*What to do*
Can you put the lines from the start of the listing through the line holding "Action: click(119, 16)", inclusive, into a numbered list, leaving out any blank lines?

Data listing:
──────
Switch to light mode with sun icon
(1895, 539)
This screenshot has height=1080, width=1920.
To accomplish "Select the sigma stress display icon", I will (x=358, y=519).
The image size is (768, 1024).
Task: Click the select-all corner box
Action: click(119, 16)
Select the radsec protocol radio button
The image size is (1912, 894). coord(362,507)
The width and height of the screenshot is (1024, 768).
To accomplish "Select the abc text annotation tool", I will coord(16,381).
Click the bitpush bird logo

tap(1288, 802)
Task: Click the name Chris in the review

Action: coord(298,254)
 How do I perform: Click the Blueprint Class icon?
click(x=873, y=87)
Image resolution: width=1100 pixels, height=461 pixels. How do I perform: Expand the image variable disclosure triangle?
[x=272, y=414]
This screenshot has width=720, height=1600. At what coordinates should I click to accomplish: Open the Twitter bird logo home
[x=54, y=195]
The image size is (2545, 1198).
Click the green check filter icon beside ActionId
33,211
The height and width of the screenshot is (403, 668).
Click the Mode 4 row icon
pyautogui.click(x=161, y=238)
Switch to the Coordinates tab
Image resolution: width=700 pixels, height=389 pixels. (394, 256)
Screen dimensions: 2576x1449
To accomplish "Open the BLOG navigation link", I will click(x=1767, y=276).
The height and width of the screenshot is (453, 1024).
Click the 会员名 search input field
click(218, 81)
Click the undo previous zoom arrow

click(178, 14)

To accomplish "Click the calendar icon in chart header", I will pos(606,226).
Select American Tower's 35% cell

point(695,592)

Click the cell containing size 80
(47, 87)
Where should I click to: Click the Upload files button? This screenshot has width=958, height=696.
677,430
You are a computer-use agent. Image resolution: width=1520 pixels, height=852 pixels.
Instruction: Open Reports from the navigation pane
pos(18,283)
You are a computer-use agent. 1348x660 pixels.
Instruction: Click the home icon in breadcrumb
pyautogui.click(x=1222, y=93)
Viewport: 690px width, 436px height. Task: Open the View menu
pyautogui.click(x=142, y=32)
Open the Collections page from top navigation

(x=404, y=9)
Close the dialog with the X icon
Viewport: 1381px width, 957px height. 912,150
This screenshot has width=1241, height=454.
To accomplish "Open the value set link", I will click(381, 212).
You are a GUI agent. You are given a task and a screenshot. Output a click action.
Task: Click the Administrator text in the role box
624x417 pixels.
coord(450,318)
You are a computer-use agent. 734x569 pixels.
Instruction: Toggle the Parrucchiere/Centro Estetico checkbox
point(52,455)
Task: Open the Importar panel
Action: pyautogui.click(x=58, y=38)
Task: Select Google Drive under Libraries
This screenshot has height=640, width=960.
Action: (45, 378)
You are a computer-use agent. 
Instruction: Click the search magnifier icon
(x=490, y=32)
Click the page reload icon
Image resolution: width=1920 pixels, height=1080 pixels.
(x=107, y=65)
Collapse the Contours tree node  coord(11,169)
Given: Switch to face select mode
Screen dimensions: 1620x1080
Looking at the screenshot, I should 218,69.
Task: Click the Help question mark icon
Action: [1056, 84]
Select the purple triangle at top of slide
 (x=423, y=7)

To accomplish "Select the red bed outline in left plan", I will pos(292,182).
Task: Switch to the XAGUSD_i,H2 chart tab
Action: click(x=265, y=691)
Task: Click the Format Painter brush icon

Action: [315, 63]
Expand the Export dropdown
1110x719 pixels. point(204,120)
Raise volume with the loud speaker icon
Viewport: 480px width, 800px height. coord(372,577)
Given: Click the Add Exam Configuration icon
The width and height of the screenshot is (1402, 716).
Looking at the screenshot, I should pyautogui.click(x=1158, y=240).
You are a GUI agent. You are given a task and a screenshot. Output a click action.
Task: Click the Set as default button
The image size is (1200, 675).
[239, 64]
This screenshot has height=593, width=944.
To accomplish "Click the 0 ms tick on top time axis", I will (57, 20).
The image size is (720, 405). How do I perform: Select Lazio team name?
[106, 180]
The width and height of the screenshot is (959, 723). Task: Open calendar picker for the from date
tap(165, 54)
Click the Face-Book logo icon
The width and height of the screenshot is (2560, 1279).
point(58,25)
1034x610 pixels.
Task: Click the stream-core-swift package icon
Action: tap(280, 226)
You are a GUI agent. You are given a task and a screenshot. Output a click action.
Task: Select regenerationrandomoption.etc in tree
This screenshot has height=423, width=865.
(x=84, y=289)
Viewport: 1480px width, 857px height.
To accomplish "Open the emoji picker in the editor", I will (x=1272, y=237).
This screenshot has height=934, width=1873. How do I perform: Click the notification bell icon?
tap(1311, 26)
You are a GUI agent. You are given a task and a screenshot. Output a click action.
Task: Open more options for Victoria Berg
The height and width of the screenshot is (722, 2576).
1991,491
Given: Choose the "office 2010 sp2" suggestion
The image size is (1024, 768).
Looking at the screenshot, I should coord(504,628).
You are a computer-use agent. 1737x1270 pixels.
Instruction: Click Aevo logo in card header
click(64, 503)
──────
*Answer to the problem*
1. Switch to light mode with sun icon
2. (1895, 539)
3. This screenshot has height=1080, width=1920.
4. To accomplish "Select the sigma stress display icon", I will (x=358, y=519).
5. The image size is (768, 1024).
6. Task: Click the select-all corner box
7. Action: click(119, 16)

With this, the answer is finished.